Animals Distract Me

  • Isabella Rossellini
On the Discovery Channel at 10 p.m. (EDT) on 23 April.

Why have you made films about animals?

I have wanted to make funny films about animal behaviour since I was a teenager. The first short films that I made on this topic were a web series called Green Porno for the Sundance Channel in 2008. I did 18 episodes about how animals reproduce. Then I did ten episodes called Seduce Me, about all the different courtship strategies, from birdsong to colourful plumage to rape. And then the Discovery Channel commissioned a one-hour special, Animals Distract Me, which had its premiere at the Sundance Film Festival this year and will be broadcast in the United States on 23 April.

Actor Isabella Rossellini takes on the role of Charles Darwin in her film Animals Distract Me. Credit: J. SHAPIRO/PLANET GREEN

What's in the new film?

The two-minute format of my previous films didn't work for the Discovery Channel. I had to think of an hour-long story, but I wanted to have little episodes to convey curiosities about animals. The device we chose was a day in my life, where I get up, go to work as a model, have lunch in an elegant restaurant, study my script and go to bed. But I'm constantly distracted by animals, whether it is a pigeon in the street, a cockroach on my table, the meat on the menu or the guide dog that I'm raising. It is the way it has always been with me.

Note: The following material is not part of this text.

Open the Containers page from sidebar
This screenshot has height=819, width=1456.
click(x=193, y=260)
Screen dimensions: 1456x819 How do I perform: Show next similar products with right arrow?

You also play Charles Darwin, in a series of surreal asides on evolution. Why?

When I started getting older and working less, I decided to go back to university and study animal behaviour. I'm still finishing my undergraduate degree in the history of science and environmental studies at New York University. I took several courses on Darwin. He was one of the first scientists to understand the importance of photography in scientific research. One of his books that fascinated me is The Expression of the Emotions in Man and Animals (1872). Darwin asked himself the same question an actor asks: why are some gestures understood internationally, others only in one culture? He imagined that squinting began as a way to reduce glare and then became attached to the process of thinking. He had ideas that were fascinating; almost naive, but genius too.

Did the film have a scientific adviser?

Yes, John Bohannon, a visiting researcher at Harvard University in Cambridge, Massachusetts, who writes for Science. When I tried to work with other scientists, it was too complicated. Film has to be visual, fast and simple. John makes sure I don't use a word that is too mistaken. I want to be scientifically correct, but sometimes there are nuances that cannot be used. When I did a little poem for Green Porno about animals that change sex, I used the word transsexual. It wasn't the scientific term, but John thought it was okay.

How have your films been received among scientists?

I thought somebody was going to scold me for Green Porno. But it has been quite well received by the scientific community. It is now part of the Sexual Nature exhibition at London's Natural History Museum. John organized a fan club at Harvard, a group of eight scientists who came to the Toronto Film Festival dressed in homemade hats shaped like animal penises. Comedy hasn't been used much in films about biology or the environment. It comes naturally to me. Animals make me laugh. I wanted to capture not only the wonder of nature, the awe and intimidation, but the joy and humour too.

Why use humour to convey science?

Everybody knows that some animals are hermaphrodites, but it is said in such heavy terms that people assume it is boring. The gloom and doom of the environmental message, which has worked well for fund raising, has conquered the maximum audience that can be reached with that language. Now there is a wall. Maybe if we can talk with humour and lightness, we can recruit more people to listen to the variety of nature.

Is it a challenge to convey the complexities of science on screen?

When theorists debate, the public is cut out because they don't know the shorthand. I recently read a book by E. O. Wilson. He has to invent words to explain what he has observed in ants, but I cannot use the word superorganism in a film. It becomes complicated unless I find something physical that can explain it visually. When I'm studying something complex, I draw. That's how my films come about. The scripts are a series of drawings.

What's your next project?

I would like to make a film about motherhood. I'm about to do an independent study on a series of women biologists who looked at maternal instinct, hoping that out of that will come a little film. I'm still looking for financing. If I was younger, I would have liked to make field documentaries about animals. But they are already excellently made, and at my age I can't imagine doing it better than David Attenborough. So I'll tell you a story the way I would like to tell it.